=== Section Start ===

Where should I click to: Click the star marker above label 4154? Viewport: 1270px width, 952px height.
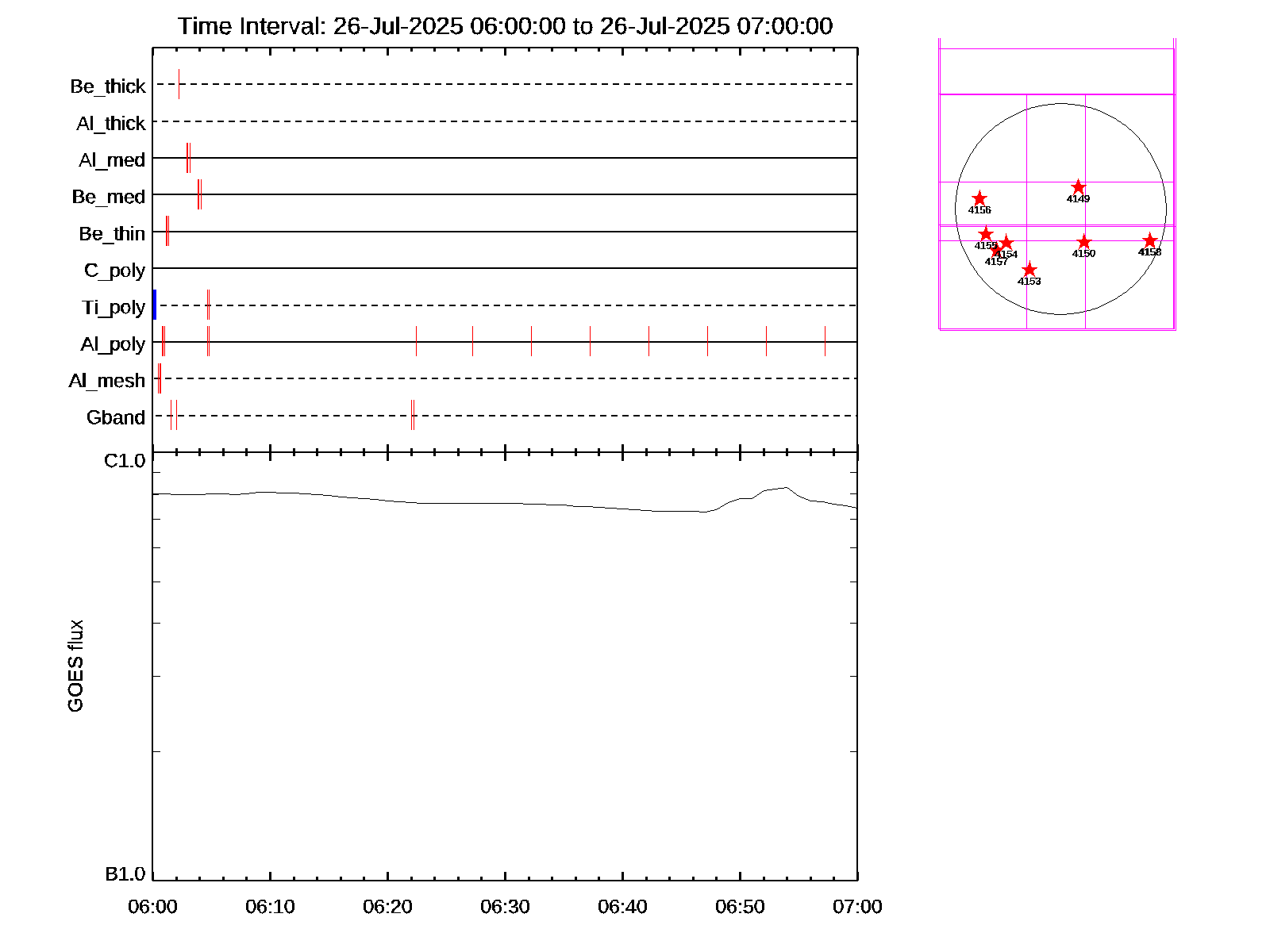pyautogui.click(x=1006, y=243)
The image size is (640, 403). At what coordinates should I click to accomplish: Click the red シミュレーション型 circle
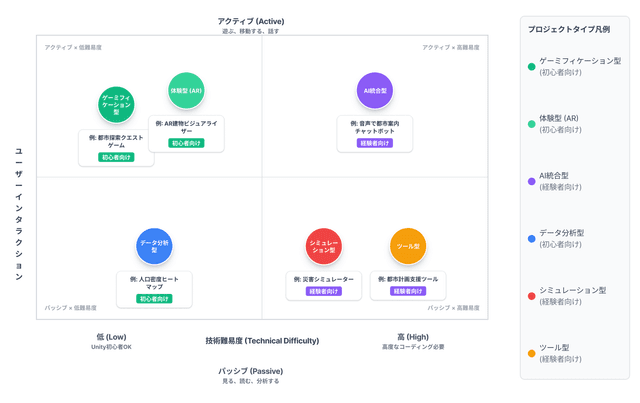click(323, 246)
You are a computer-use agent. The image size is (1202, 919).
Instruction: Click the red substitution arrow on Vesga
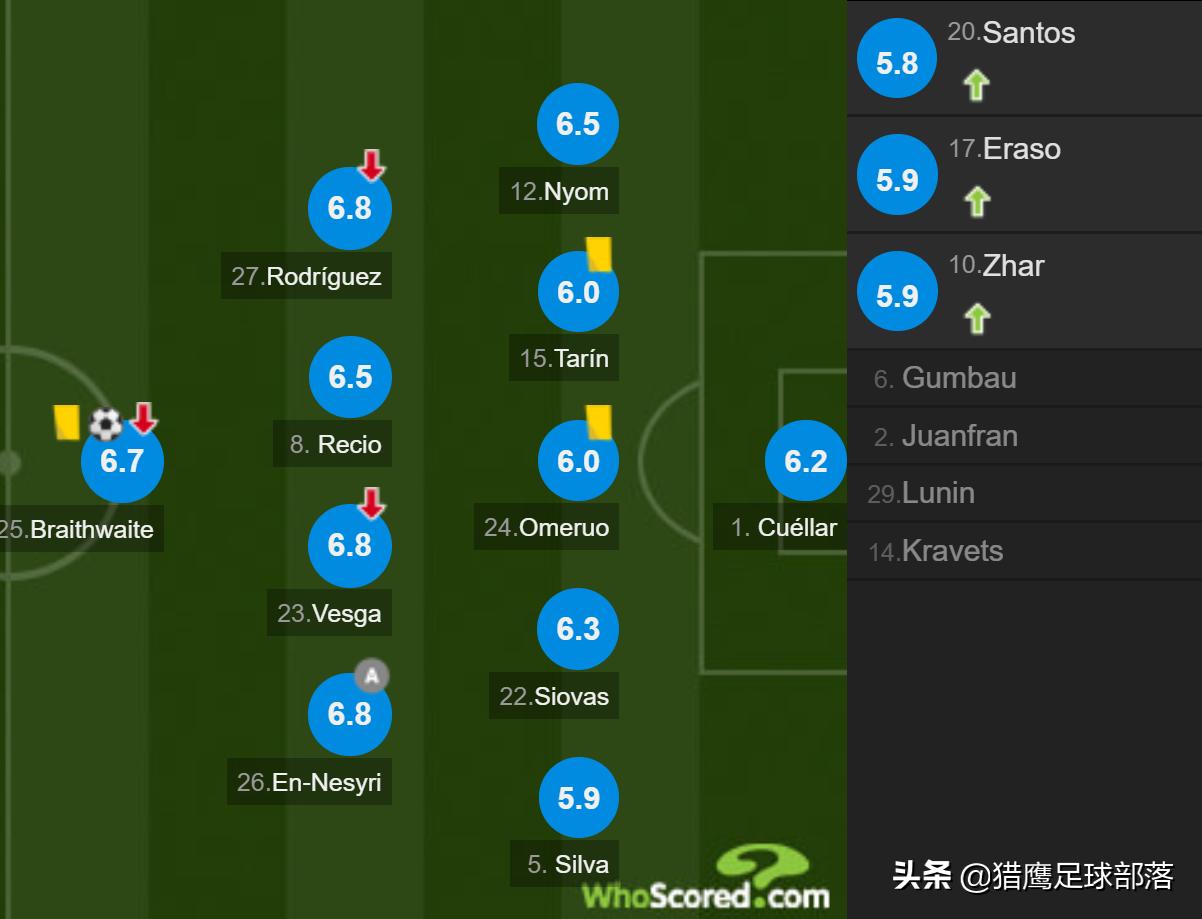[x=372, y=503]
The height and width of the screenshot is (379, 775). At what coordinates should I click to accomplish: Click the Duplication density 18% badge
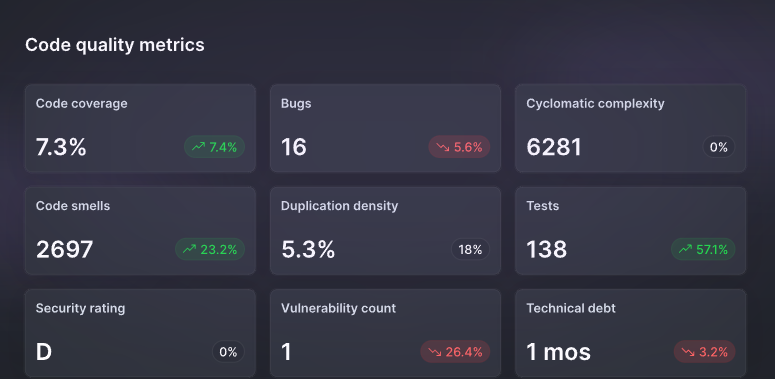point(470,250)
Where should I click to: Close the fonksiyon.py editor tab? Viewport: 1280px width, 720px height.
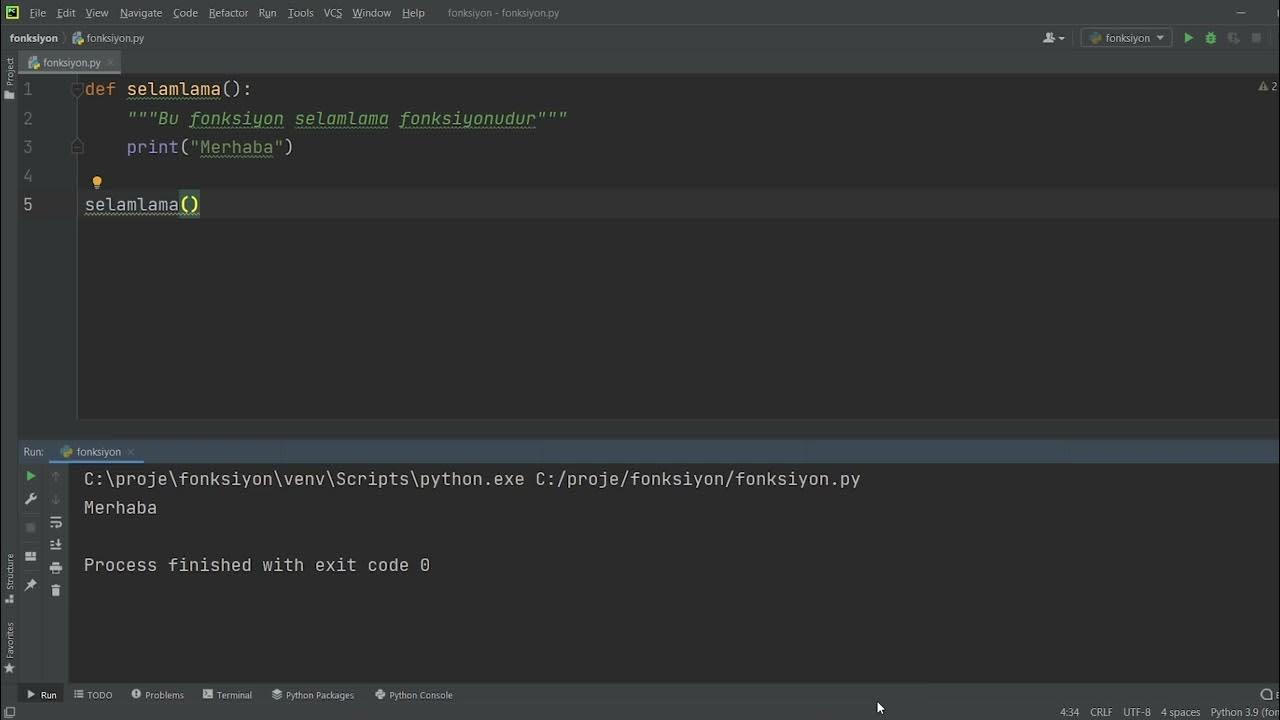[x=111, y=63]
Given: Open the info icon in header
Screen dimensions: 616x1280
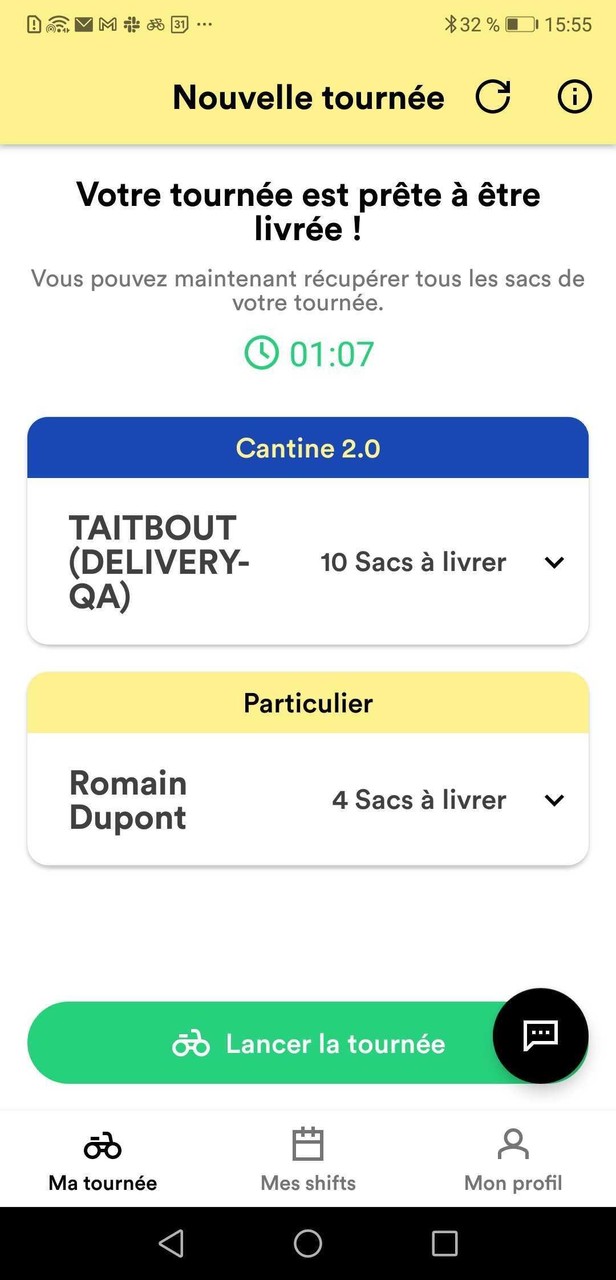Looking at the screenshot, I should click(574, 97).
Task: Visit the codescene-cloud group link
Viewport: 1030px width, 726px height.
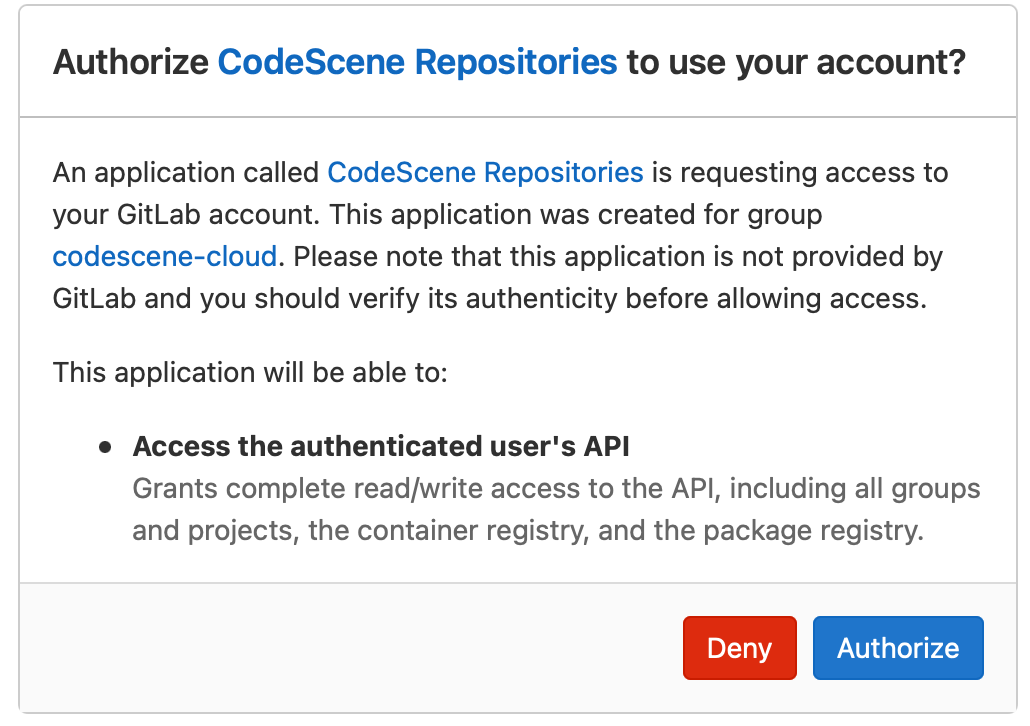Action: point(164,257)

=== Section End ===

■ **EXERCISE DIRECTIONS**: The preceding listing is to be restated word for word, with every picture omitted.

■ **RESPONSE TO THIS TASK**:
Where should I click to: Click the star marker above label 4154? Viewport: 1270px width, 952px height.
pyautogui.click(x=1006, y=243)
The image size is (640, 403). At what coordinates should I click to accomplish: Click the red シミュレーション型 circle
click(323, 246)
You are a computer-use agent. The image size is (1202, 919).
Instruction: Click the red substitution arrow on Vesga
[x=372, y=503]
The height and width of the screenshot is (379, 775). At what coordinates should I click to accomplish: Click the Duplication density 18% badge
point(470,250)
Where should I click to: Close the fonksiyon.py editor tab? Viewport: 1280px width, 720px height.
[x=111, y=63]
Given: Open the info icon in header
Screen dimensions: 616x1280
Looking at the screenshot, I should click(574, 97).
Task: Visit the codescene-cloud group link
Viewport: 1030px width, 726px height.
Action: point(164,257)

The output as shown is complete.